Lessons in Dizziness

Nearly two weeks ago, I woke up, sat up, and the room began to spin. Had this been college and had I been drinking at the time, it would have made sense. But since neither was the case, and since I was not on a merry-go-round either, there was nothing, well, merry about it.

Not surprisingly, my doctor's diagnosis was an inner ear infection - a virus that would need to run its course. Almost two weeks later, I am feeling better, but by no means is my equilibrium restored.

It has been an interesting two weeks of forced rest, canceled plans and repeated excuses to drink the largest iced chai my friends at Starbucks will make me, under the guise of drinking plenty of fluids.

It hasn't been all bad. Yes, I canceled a massage and a manicure and had to forego my critique group writing retreat, retreating on my own to - you guessed it - a nearby Starbucks instead.
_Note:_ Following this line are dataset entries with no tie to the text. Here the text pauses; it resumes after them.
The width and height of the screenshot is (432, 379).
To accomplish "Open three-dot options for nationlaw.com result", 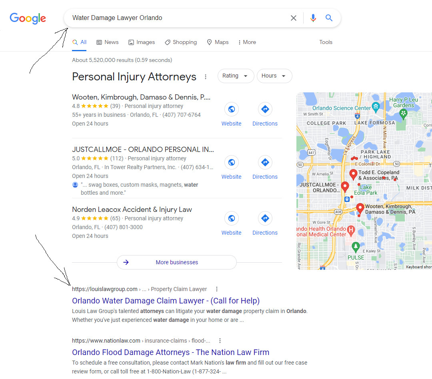I will pos(220,341).
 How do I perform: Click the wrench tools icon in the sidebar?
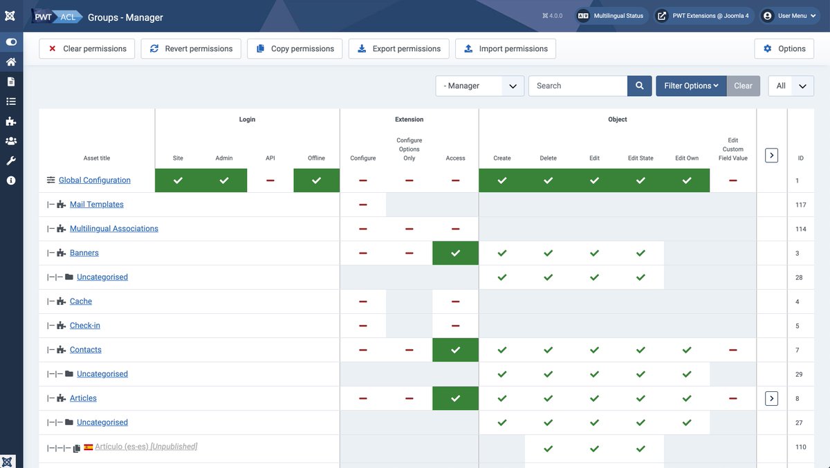(10, 160)
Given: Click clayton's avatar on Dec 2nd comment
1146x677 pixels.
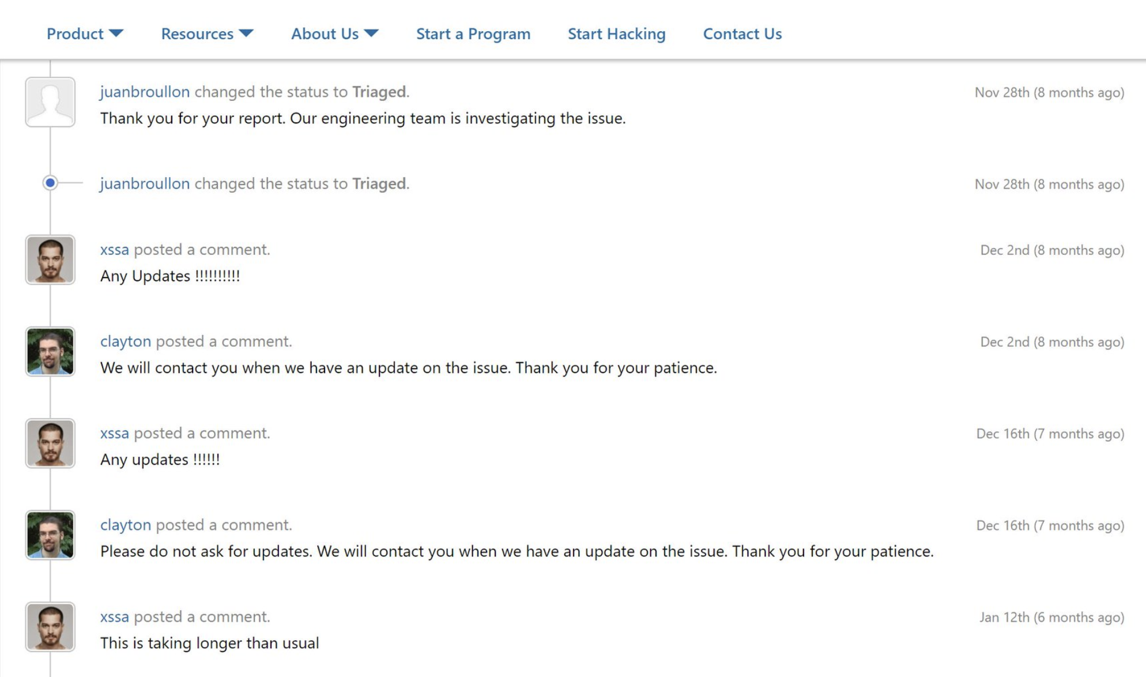Looking at the screenshot, I should coord(50,351).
But, since I am not someone who is good at slowing down or trimming things from her calendar, this unplanned respite hasn't been all bad. I've been home more and have spent more time in quiet pursuits and less time worrying about accomplishing things. When standing up without falling over is an accomplishment in and of itself, you tend to lower your standards a bit.

This has also been an exercise in patience, sense of humor and relinquishing control. A virus that has to run its course won't be rushed or predicted, and try as I might, I can't make it go away. I can only begin to imagine how my friends who are battling cancer must feel.

When I look back on the most painful times in my life, I am profoundly aware of the lessons they have taught me and the ways in which they have shaped me. This nuisance of an illness has lessons to teach me as well, and when it doesn't make me cranky, I try to keep that in mind. 

Next week, I see a specialist. I'm optimistic that he may be able to afford me some relief. And, if he can restore my equilibrium, he will have my undying gratitude.

And what a lesson that is - that sometimes the things we take for granted are the most important of all.